I'm working at the library when I come across a loosebound printout, faded in spots, telling the rules of a roleplaying boardgame that started with teens in basements but today has millions of online players. This is a copy of the boardgame's rulebook--its bible. It was written by a few Kentucky racehorse-mad people, pros working in bluegrass stables, who really know horses--and adore them. They built a whole world of sentient equines. My Little Pony for grownups!
The game-bible's a bit fetishy, but in a different way than My Little Pony; it lays out family bloodlines going back centuries, as fussy as purebred stables (or hobbits, come to think or it), with precise naming conventions using horse-breeder jargon. "Donut, sired by Stud Muffin, out of Sugar Sparkle..."
But this game's become a reality. I meet some of these equines. They're definitely not ponies. Full-sized, graceful, imposing horses, pegasi and unicorns! And not just a few impressive leaders, like My Little Pony's equine goddesses Luna and Celestia; every one! Racehorse bodies full of presences as powerful as human geniuses; I even sense some kind of paranormal talents. Beautiful, but almost too big, smart, sexy, powerful, magical...
This copy of the bible is faded with age--is it the original typescript the founders used to play the fantasy game that created a civilization? Some pages are quite hard to read.
The everyday words I can guess from context, but many of the Equine names aren't so easy to guess. Not just faint and unfamiliar--they're in a special font, too, used for all words in their language--that celtic/gothic medieval script we all know fantasy gamers use. Bad idea. In it, 'e' looks too much like 'c', 'd' too like 'a', 's' like 'f'... at least in washed-out ink.
I flip to the help pages in the back, hoping for a Dramatis Personae with the names well-printed. Most pages are still readable; I could get lucky. Multiple appendices. Flip through...
I find a map of this alternate Equestria. I'm startled--it's clearly North America!
With the emphasis on north. It's our future, after global warming, polar meltdown and the consequent fall of America. The States are now half-flooded, half-jungle. Canada now dominates the New World.
And Canada's jewel is Equestria, set on the green and temperate shores of... Nunavut! The old Inuit heartland--islands and coasts fronting the Arctic Sea.

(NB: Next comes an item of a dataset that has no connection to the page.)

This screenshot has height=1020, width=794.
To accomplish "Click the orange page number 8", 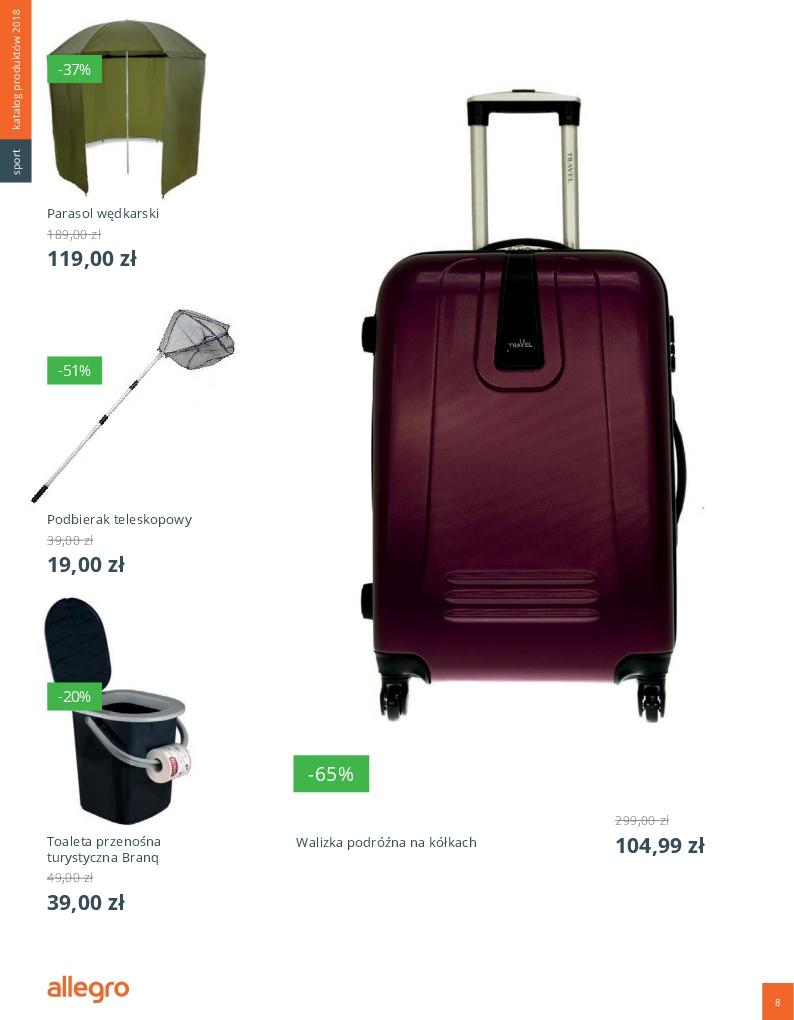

That sea's higher, the isles smaller, but far warmer and greener, the channels deep and wide; for Greenland's ice is gone. Millions of square kilometers of forests, fields, and farms. A big land. A good land.
And in this meltdown future, the mythical Inland Passage is real, unchoked by ice (that bugaboo of the savage, carnivore-infested past). On its shores, vacationing horses, pegasi and unicorns wade and swim in the mild water...
I long to be there. Maybe it's not Horse Heaven. But viewed from our dark age, Equestrian Nunavut is Utopia to me.
When I contemplate this dream I can't really draw, I'm haunted by a line from Yeats:
That's how those equines felt to me--the Fairy Court. Wise, but not human. For, as Yeats warned, those two states are rarely wed.
What poem is it from? Flip through my Yeats, hunting that line. Turns out it's the refrain (Yeats, like Dylan, likes to end verses with a strong, recurring italicized line) of one of his last poems: The Statesman's Holiday, on giving up on politics in a time of spiritual and intellectual meltdown--such as we now face. Here's the end of verse 1:
Some knew what ailed the world
But never said a thing,
So I have picked a better trade
And night and morning sing:
Tall dames go walking in grass-green Avalon.
I suppose he's right. In our dreams, or in deep time, there's still a world the crass can't touch; whether you name it Avalon, Nunavut, or Equestria, peopling it with fairies, superhuman equines, or cartoon ponies. Let the mockers mock; they're right. For at any given time, unicorns are absurd. At any single time. But we fools look long.
After the world's remade, let's meet in Nunavut.